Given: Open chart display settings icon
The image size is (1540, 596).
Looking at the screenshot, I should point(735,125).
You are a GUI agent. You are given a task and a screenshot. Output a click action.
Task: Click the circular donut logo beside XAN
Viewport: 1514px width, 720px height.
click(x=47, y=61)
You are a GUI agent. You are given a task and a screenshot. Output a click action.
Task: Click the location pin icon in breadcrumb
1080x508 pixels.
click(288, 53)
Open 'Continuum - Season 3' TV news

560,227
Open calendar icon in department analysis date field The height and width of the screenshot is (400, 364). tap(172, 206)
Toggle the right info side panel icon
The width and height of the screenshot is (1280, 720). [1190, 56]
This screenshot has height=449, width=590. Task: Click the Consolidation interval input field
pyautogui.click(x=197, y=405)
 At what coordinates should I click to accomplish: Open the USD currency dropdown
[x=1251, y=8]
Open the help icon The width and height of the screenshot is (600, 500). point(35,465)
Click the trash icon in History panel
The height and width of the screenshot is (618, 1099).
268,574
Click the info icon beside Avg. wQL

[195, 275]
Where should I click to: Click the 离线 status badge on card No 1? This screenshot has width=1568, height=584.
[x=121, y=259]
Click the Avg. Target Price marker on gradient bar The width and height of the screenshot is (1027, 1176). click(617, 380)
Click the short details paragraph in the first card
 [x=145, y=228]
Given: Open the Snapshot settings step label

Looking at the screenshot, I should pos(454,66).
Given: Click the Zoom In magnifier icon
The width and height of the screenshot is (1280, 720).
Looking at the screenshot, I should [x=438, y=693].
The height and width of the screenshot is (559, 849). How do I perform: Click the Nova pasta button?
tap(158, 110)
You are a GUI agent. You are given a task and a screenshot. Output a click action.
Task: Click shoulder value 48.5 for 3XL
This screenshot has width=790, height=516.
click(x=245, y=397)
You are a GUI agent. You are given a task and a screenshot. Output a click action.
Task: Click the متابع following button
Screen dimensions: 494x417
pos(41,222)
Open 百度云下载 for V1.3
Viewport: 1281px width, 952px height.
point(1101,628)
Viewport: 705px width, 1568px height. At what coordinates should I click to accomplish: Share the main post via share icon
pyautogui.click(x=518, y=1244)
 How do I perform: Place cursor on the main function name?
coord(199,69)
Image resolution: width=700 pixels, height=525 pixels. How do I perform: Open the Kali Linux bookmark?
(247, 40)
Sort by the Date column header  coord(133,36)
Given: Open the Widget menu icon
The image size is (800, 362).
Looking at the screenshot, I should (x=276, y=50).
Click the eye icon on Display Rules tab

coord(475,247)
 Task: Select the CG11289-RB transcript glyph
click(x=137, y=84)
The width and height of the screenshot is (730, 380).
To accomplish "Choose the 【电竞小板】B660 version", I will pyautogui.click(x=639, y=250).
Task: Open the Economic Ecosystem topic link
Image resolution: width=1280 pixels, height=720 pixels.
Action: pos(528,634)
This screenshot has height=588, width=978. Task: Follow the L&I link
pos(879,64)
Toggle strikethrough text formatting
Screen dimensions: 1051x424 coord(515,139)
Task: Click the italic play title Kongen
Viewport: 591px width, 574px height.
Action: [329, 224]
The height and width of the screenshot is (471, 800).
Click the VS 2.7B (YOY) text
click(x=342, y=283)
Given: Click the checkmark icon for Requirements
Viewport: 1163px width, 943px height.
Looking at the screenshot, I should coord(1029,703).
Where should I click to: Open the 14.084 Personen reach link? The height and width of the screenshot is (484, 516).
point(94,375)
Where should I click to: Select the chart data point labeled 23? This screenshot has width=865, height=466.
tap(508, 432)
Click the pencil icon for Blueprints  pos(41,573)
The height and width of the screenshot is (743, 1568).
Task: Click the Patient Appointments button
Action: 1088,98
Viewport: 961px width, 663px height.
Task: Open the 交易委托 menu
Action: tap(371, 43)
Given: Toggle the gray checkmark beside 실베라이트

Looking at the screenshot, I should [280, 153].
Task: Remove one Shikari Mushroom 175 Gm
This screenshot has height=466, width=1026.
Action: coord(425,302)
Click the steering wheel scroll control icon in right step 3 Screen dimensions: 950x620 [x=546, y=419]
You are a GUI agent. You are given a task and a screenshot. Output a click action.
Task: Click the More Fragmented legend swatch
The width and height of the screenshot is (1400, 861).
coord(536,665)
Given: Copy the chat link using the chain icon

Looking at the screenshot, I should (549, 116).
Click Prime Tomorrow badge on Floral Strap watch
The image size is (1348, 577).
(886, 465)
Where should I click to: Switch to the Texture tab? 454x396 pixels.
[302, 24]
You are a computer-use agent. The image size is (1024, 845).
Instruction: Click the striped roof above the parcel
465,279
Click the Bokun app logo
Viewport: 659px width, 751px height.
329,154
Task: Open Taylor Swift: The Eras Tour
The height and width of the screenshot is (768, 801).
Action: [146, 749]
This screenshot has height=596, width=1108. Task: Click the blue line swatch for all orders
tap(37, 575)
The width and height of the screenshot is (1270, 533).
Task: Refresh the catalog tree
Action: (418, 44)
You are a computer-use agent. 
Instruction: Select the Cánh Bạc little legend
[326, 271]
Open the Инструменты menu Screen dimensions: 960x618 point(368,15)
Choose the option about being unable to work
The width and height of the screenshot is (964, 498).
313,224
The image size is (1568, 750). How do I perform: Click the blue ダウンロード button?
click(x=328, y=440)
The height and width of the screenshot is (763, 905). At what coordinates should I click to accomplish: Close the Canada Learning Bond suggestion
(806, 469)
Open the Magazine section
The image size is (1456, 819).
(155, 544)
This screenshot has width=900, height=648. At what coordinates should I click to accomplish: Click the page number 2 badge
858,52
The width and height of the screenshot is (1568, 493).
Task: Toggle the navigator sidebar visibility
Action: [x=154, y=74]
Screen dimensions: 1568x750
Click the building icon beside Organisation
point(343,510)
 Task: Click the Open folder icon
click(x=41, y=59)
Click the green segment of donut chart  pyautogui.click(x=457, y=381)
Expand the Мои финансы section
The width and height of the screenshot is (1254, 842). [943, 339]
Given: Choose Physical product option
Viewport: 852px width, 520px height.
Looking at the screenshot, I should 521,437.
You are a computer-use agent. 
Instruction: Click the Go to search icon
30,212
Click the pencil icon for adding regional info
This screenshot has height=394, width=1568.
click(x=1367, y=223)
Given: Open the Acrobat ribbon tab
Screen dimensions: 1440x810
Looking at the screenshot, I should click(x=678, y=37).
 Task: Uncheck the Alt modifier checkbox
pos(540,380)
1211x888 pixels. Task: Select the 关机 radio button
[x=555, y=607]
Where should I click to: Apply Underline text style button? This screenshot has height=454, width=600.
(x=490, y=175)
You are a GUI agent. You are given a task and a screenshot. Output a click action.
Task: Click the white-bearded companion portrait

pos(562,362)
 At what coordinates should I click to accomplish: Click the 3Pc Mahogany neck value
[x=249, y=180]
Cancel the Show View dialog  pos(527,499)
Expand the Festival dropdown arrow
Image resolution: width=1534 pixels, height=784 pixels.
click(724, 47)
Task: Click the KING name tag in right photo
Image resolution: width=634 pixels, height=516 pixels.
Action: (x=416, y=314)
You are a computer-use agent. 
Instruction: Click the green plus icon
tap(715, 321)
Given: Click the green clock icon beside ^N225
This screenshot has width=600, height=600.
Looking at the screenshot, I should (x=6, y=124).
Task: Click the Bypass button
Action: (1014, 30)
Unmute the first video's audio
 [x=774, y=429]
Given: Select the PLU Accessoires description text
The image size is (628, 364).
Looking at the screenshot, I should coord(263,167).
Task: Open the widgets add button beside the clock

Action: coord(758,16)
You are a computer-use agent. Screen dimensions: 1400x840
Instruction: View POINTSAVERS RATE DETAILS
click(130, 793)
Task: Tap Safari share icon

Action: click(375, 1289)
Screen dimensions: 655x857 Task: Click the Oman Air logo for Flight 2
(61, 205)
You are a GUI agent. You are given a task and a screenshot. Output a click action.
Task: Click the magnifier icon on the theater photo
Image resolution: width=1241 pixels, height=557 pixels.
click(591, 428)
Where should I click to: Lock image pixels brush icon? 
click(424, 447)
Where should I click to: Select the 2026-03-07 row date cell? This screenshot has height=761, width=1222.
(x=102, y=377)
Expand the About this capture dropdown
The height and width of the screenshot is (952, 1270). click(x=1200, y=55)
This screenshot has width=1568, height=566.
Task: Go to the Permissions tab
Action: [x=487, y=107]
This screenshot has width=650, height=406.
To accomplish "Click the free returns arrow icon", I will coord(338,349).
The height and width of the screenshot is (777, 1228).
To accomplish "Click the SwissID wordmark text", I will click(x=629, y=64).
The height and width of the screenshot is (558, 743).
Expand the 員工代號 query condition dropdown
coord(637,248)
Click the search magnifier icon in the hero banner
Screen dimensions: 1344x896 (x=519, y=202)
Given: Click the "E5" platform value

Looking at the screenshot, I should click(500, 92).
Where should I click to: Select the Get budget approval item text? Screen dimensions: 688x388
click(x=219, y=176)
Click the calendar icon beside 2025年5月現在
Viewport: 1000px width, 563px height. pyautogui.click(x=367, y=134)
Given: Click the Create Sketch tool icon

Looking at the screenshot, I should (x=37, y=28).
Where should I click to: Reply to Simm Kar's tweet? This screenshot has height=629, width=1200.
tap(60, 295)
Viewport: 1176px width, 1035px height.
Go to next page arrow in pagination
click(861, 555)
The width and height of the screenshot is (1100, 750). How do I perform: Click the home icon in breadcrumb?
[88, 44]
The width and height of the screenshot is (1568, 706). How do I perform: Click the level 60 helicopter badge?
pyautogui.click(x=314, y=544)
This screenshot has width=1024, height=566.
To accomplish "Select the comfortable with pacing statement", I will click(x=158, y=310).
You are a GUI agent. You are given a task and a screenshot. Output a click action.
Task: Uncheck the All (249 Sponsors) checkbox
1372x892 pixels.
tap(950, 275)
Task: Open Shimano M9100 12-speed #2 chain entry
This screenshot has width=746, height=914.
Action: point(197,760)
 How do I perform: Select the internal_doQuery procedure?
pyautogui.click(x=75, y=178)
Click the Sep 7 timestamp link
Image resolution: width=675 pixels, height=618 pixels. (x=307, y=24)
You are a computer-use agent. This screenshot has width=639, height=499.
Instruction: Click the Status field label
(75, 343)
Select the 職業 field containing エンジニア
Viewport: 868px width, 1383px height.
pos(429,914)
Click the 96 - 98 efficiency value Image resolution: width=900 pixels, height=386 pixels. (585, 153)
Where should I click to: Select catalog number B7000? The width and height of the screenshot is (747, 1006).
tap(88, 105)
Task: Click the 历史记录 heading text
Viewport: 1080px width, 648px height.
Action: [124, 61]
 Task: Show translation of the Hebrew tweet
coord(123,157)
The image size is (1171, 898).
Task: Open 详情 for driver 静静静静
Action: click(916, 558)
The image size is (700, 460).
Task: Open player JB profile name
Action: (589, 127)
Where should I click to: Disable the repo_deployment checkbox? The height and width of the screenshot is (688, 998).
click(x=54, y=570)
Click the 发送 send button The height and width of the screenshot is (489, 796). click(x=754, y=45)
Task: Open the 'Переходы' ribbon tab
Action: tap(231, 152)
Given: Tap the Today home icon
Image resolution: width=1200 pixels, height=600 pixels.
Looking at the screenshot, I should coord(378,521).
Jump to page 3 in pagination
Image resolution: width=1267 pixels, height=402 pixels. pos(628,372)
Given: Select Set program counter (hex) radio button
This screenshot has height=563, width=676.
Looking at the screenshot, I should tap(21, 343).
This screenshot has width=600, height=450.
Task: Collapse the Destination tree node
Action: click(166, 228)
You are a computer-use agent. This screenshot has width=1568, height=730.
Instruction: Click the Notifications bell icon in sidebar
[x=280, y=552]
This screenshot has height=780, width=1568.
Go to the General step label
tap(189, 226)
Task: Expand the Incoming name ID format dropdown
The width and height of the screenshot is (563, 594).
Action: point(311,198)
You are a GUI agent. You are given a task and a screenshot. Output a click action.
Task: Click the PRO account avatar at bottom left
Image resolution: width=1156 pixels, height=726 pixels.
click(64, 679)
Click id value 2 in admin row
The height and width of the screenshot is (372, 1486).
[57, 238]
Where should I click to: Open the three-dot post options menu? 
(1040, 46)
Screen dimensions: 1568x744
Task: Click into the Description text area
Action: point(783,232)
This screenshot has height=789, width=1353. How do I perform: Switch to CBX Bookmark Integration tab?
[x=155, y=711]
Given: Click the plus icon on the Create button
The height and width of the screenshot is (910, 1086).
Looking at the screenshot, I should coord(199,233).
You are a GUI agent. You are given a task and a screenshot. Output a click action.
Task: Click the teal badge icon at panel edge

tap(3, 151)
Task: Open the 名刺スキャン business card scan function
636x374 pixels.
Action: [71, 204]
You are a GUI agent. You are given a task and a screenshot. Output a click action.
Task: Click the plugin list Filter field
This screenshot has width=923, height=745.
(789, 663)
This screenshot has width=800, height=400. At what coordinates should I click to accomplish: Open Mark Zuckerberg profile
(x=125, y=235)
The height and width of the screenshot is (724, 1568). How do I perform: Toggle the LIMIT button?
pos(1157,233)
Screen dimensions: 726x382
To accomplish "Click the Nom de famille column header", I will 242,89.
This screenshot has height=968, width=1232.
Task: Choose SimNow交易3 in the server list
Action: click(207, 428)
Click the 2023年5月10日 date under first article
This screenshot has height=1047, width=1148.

### EXERCISE
Please give again the lines above between the line holding "Click the calendar icon beside 2025年5月現在" and the line holding "has width=639, height=499.", inclusive, exactly as they are and with nothing added.

### EXERCISE RESULT
Click the calendar icon beside 2025年5月現在
Viewport: 1000px width, 563px height. pyautogui.click(x=367, y=134)
Given: Click the Create Sketch tool icon

Looking at the screenshot, I should (x=37, y=28).
Where should I click to: Reply to Simm Kar's tweet? This screenshot has height=629, width=1200.
tap(60, 295)
Viewport: 1176px width, 1035px height.
Go to next page arrow in pagination
click(861, 555)
The width and height of the screenshot is (1100, 750). How do I perform: Click the home icon in breadcrumb?
[88, 44]
The width and height of the screenshot is (1568, 706). How do I perform: Click the level 60 helicopter badge?
pyautogui.click(x=314, y=544)
This screenshot has width=1024, height=566.
To accomplish "Select the comfortable with pacing statement", I will click(x=158, y=310).
You are a GUI agent. You are given a task and a screenshot. Output a click action.
Task: Uncheck the All (249 Sponsors) checkbox
1372x892 pixels.
tap(950, 275)
Task: Open Shimano M9100 12-speed #2 chain entry
This screenshot has width=746, height=914.
Action: point(197,760)
 How do I perform: Select the internal_doQuery procedure?
pyautogui.click(x=75, y=178)
Click the Sep 7 timestamp link
Image resolution: width=675 pixels, height=618 pixels. (x=307, y=24)
You are a computer-use agent. This screenshot has width=639, height=499.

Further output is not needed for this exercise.